Oceanvolt is a Finnish manufacturer of electric and hybrid propulsion systems for sailboats and other marine vessels. Founded in 2004, the company is headquartered in Helsinki, Finland, and specializes in zero-emission, low-maintenance, and quiet alternatives to traditional diesel engines. Oceanvolt’s propulsion systems are widely used in cruising yachts, racing sailboats, and commercial vessels.

== Products ==
Oceanvolt produces a range of electric propulsion systems designed for various types of boats:

- Saildrive motors (SD Series) – Compact electric motors ranging from 6 kW to 15 kW, designed as drop-in replacements for diesel saildrives. These motors feature a patented vibration-reduction system and are compatible with Volvo Penta and Yanmar mounting beds.
- ServoProp motors – Featuring a variable pitch propeller, these saildrives optimize propulsion and hydrogeneration, allowing for efficient energy recovery while sailing. The ServoProp 25 is designed for boats up to 70 feet (21 meters).
- Shaft Drive Motors (AXC Series) – A modular system with 12 kW to 36 kW configurations, designed for larger displacement boats, including charter catamarans and motorboats. These motors feature liquid cooling and high torque output.

== Hydrogeneration ==

All Oceanvolt motors include hydrogeneration, which allows the propeller to generate electricity while sailing. This recovered energy can be used to power onboard electronics or recharge the propulsion battery. The ServoProp 10, 15 and 25 are among the most advanced hydrogenerators, capable of generating up to 5 kW at 10 knots.

== Notable projects and boats installed with Oceanvolt electric motors ==
Oceanvolt has partnered with several yacht manufacturers and racing teams, with its propulsion systems installed in high-profile vessels:

- Baltic 68 Café Racer – A performance yacht equipped with an Oceanvolt ServoProp system, developed in collaboration with Baltic Yachts.

_Data below_.
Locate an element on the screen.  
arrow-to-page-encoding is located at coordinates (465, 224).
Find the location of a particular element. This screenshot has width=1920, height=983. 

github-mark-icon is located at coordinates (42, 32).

_What the task asks_. Reproduce the passage of the Oceanvolt text above from "- ServoProp motors" to "at 10 knots.", word for word.

_Solution to the problem_.
- ServoProp motors – Featuring a variable pitch propeller, these saildrives optimize propulsion and hydrogeneration, allowing for efficient energy recovery while sailing. The ServoProp 25 is designed for boats up to 70 feet (21 meters).
- Shaft Drive Motors (AXC Series) – A modular system with 12 kW to 36 kW configurations, designed for larger displacement boats, including charter catamarans and motorboats. These motors feature liquid cooling and high torque output.

== Hydrogeneration ==

All Oceanvolt motors include hydrogeneration, which allows the propeller to generate electricity while sailing. This recovered energy can be used to power onboard electronics or recharge the propulsion battery. The ServoProp 10, 15 and 25 are among the most advanced hydrogenerators, capable of generating up to 5 kW at 10 knots.